Le 26 février 2022, le vice-premier ministre ukrainien, ministre de la transformation numérique, M. Fedorov, a proposé à toute personne sachant pirater des réseaux et souhaitant aider l'Ukraine de se manifester en attaquant la Russie. Il en est résulté une riposte d'ampleur : de nombreux hackers ont soutenu l'Ukraine, aux côtés de grandes sociétés que vous avez citées. Chaque jour, nous mesurons l'impact de la contre-attaque ukrainienne, qui se manifeste en faisant tomber des sites pro-russes ou en révélant des positions russes grâce aux flux vidéo ou aux signaux GPS.

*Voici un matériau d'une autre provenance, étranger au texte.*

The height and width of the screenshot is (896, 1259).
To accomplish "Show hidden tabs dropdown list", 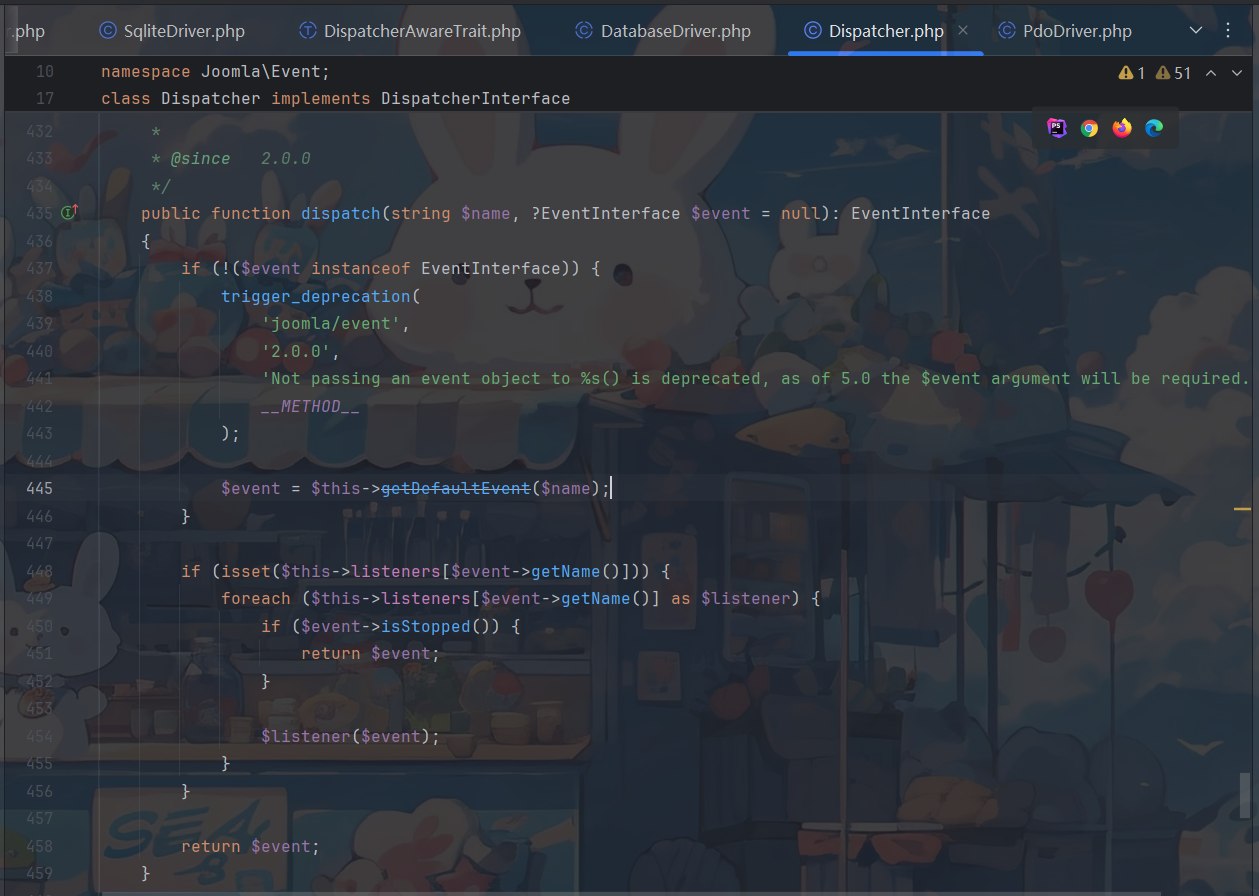I will click(1196, 30).
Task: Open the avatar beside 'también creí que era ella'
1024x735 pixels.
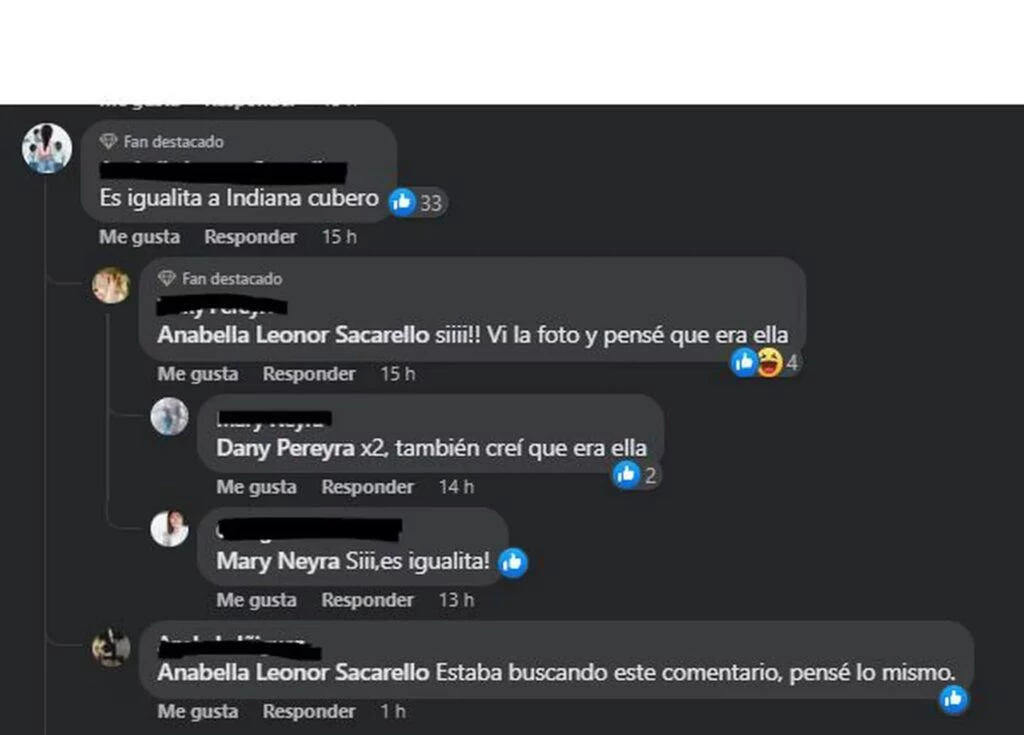Action: (169, 416)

Cette cyber-riposte n'est cependant pas, comme vous l'avez dit, susceptible d'inverser le cours des choses. L'un des enseignements que nous pouvons tirer de cette guerre est notre vulnérabilité face à des pirates informatiques, qui pourrait se traduire par une mise en déroute de nos propres outils de production. Chaque appareil électronique est une surface d'attaque potentielle et, bien que des moyens soient mis en œuvre depuis cinq ans dans un cadre militaire, nous constatons que l'obsolescence de nos défenses est très rapide et que l'adaptation qui est possible dans un cadre militaire est parfois plus difficile à réaliser et à suivre dans un contexte civil, notamment au niveau des entreprises et des collectivités.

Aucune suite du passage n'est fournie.